The terms used also convey similar processes. Once we have order, we differentiate and have orders of abstractions. Once we abstract, we eliminate 'allness', the semantic foundation for identification. Once we abstract, we abstract in different orders, and so we order, abolishing fanciful infinities. Once we differentiate, differentiation becomes the denial of identity. Once we discriminate between the objective and verbal levels, we learn 'silence' on the un-speak-able objective levels, and so introduce a most beneficial neurological 'delay' - engage the cortex to perform its natural function. Once we discriminate between the objective and verbal levels, structure becomes the only link between the two worlds. This results in search for similarity of structure and relations, which introduces the aggregate feeling, and the individual becomes a social being. Once we differentiate, we discriminate between descriptions and inferences. Once we discriminate, we consider descriptions separately and so are led to observe the facts, and only from description of facts do we tentatively form inferences ,. Finally, the consciousness of abstracting introduces the general and permanent differentiation between orders of abstractions, introduces the ordering, and so stratifications, and abolishes for good the primitive or infantile identifications. The semantic passing from the primitive man or infantile state to the adult period becomes a semantic, accomplished fact. It should be noticed that these results are accomplished by starting with primitive means, the use of the simplest terms, such as 'this is not this', and by the direct appeal to the primitive main receptors - the eye and the ear.

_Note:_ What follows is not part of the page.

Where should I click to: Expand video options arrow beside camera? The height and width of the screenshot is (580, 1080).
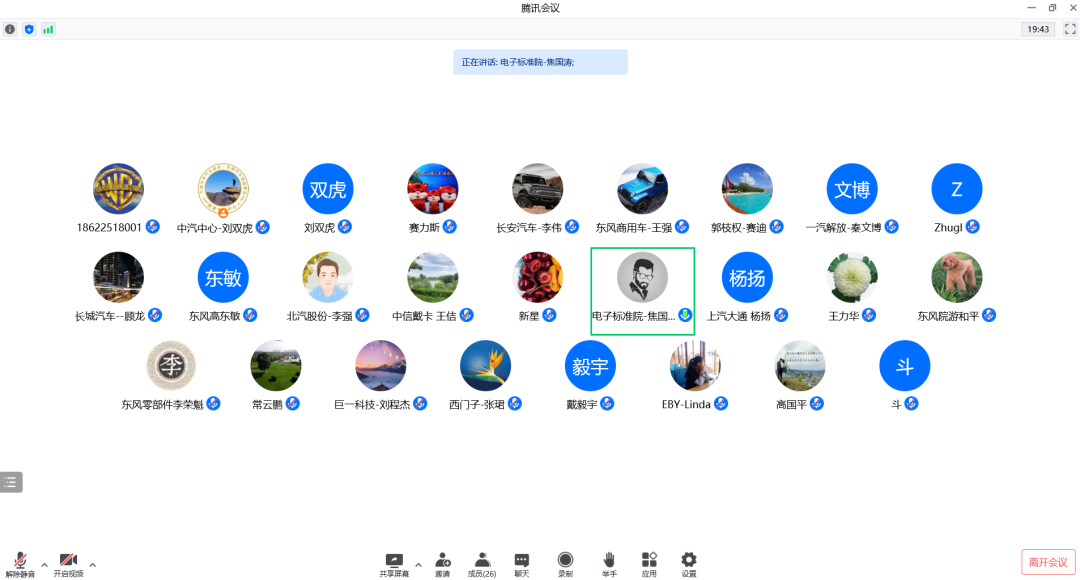[x=93, y=565]
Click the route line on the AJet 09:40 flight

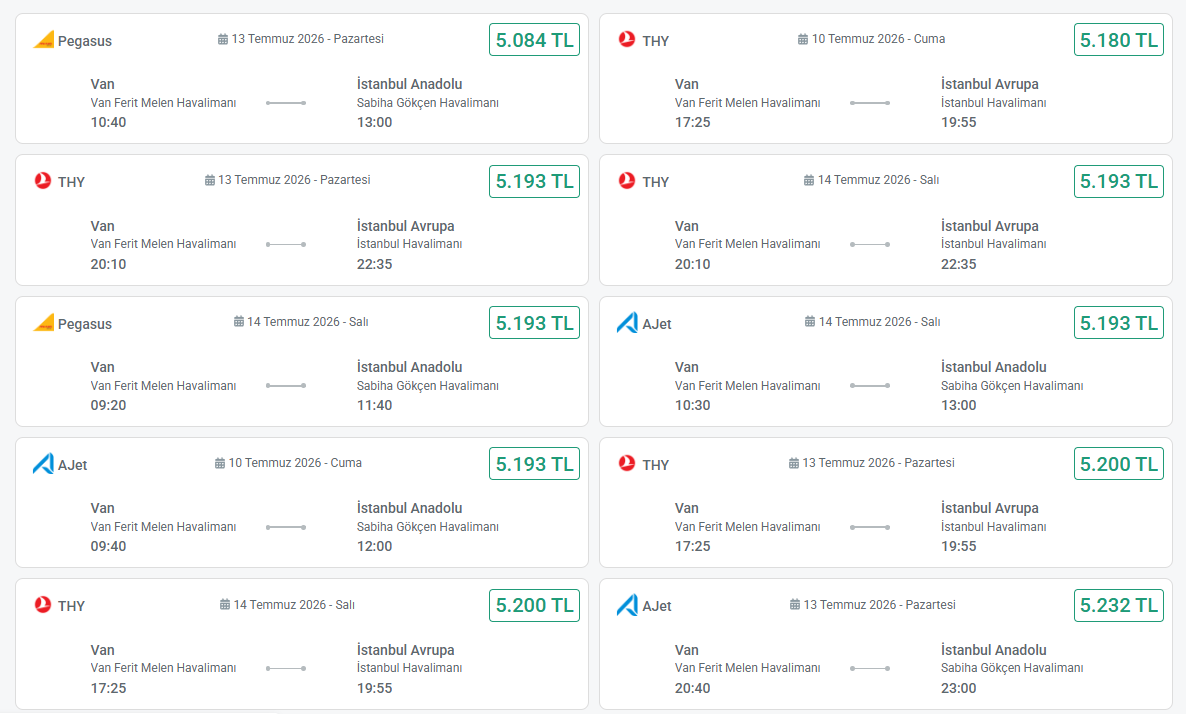(x=286, y=527)

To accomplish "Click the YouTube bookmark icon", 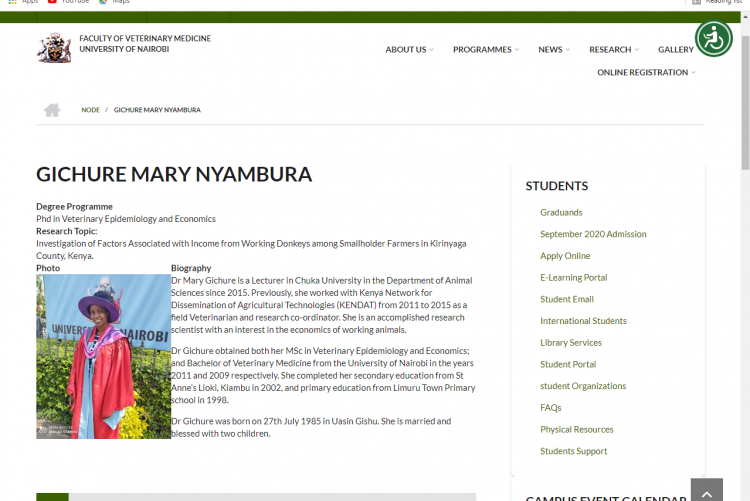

The elimination of the 'is' of identity appears as a serious task, because the ,4-system and 'logic' by which we regulate our lives, and the influence of which has been eliminated only partially from science, represent only a very scholarly formulation of the restricted primitive identification. Thus, we usually assume, following A disciplines, that the 'is' of identity is fundamental for the 'laws of thought', which have been formulated as follows:
1)   The Law of Identity: whatever is, is.
2)   The Law of Contradiction: nothing can both be and not be.
3)   The Law of Excluded Middle: everything must either be or not be.